What needs to be done: Below are records; copy every line in them that holds the word "panel".

(Stored records)
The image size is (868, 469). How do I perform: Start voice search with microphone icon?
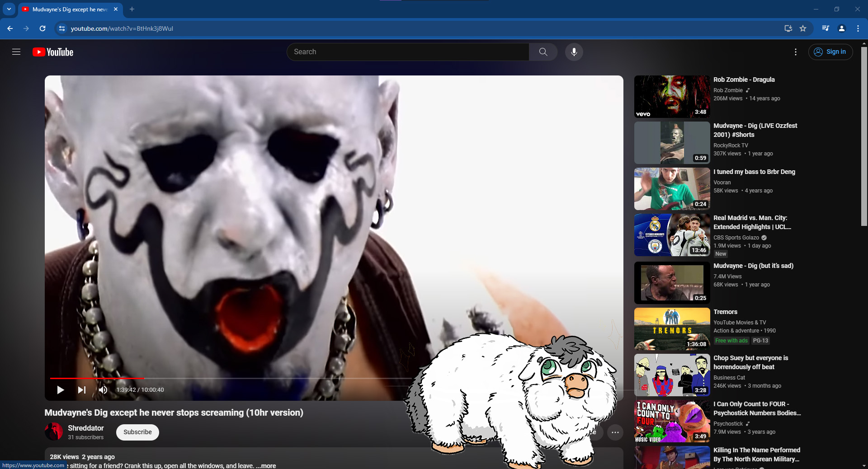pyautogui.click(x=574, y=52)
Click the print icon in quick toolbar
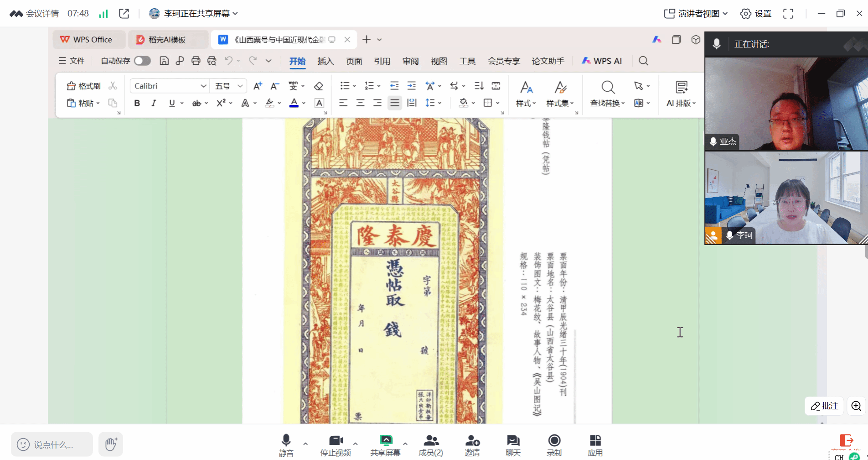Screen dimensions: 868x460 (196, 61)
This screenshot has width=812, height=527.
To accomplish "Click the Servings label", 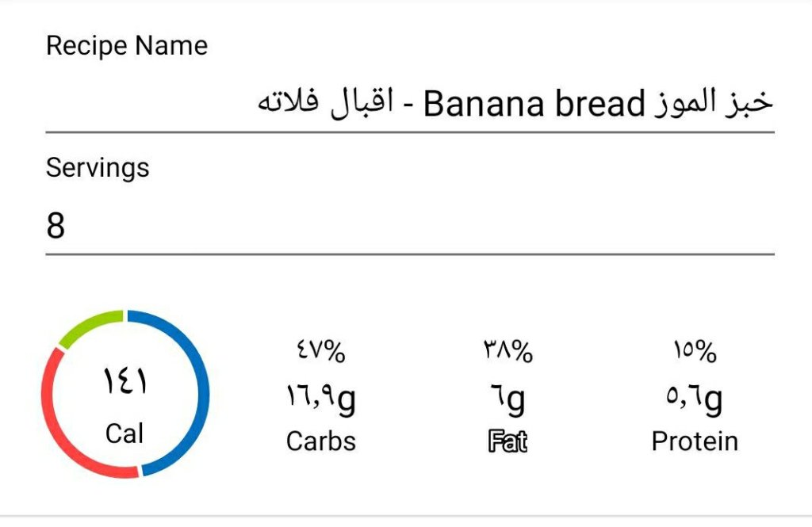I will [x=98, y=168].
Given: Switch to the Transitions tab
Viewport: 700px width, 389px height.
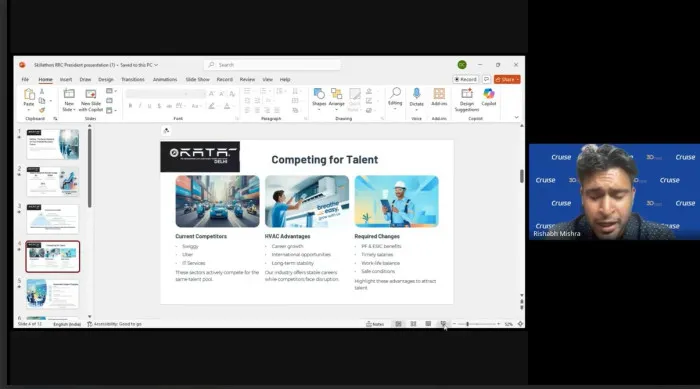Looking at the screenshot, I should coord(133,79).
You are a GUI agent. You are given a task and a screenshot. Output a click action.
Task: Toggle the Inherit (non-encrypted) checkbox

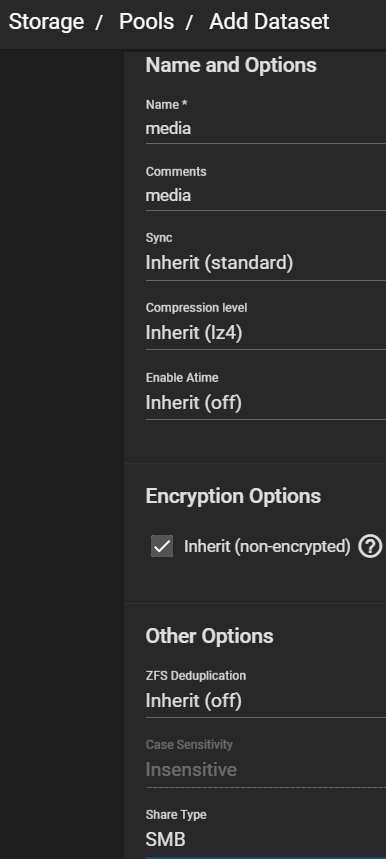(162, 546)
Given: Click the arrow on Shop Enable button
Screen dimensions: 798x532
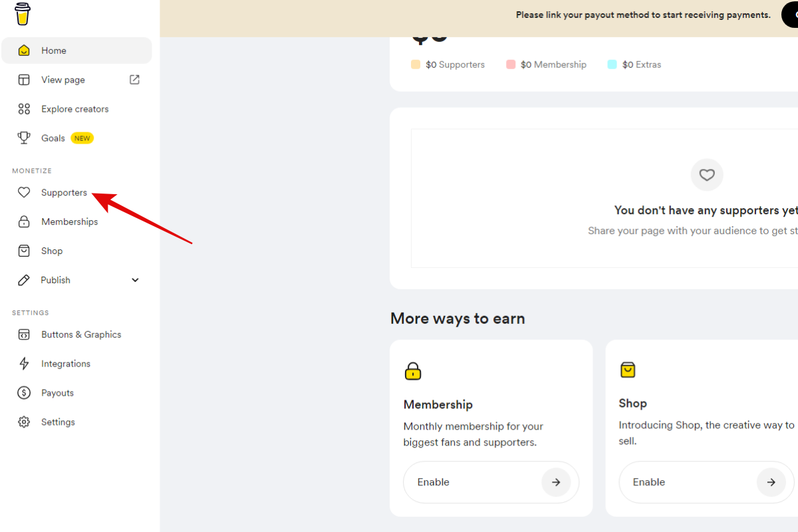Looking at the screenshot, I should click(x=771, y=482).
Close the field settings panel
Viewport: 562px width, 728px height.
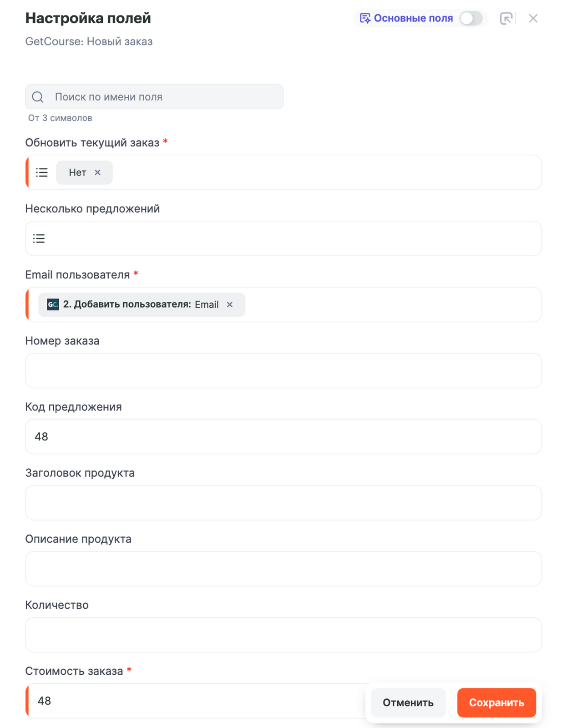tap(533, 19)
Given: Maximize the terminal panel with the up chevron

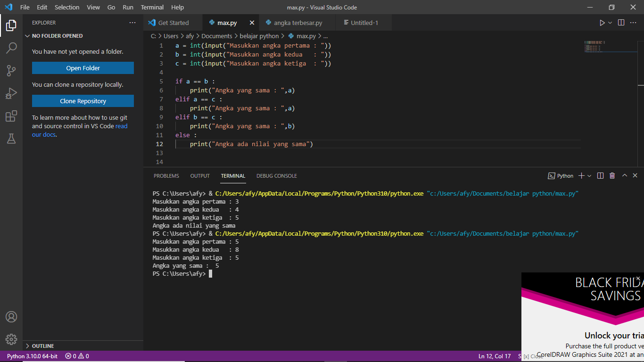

Task solution:
Close the field settings panel
Given: Maximize the terminal panel with the up chevron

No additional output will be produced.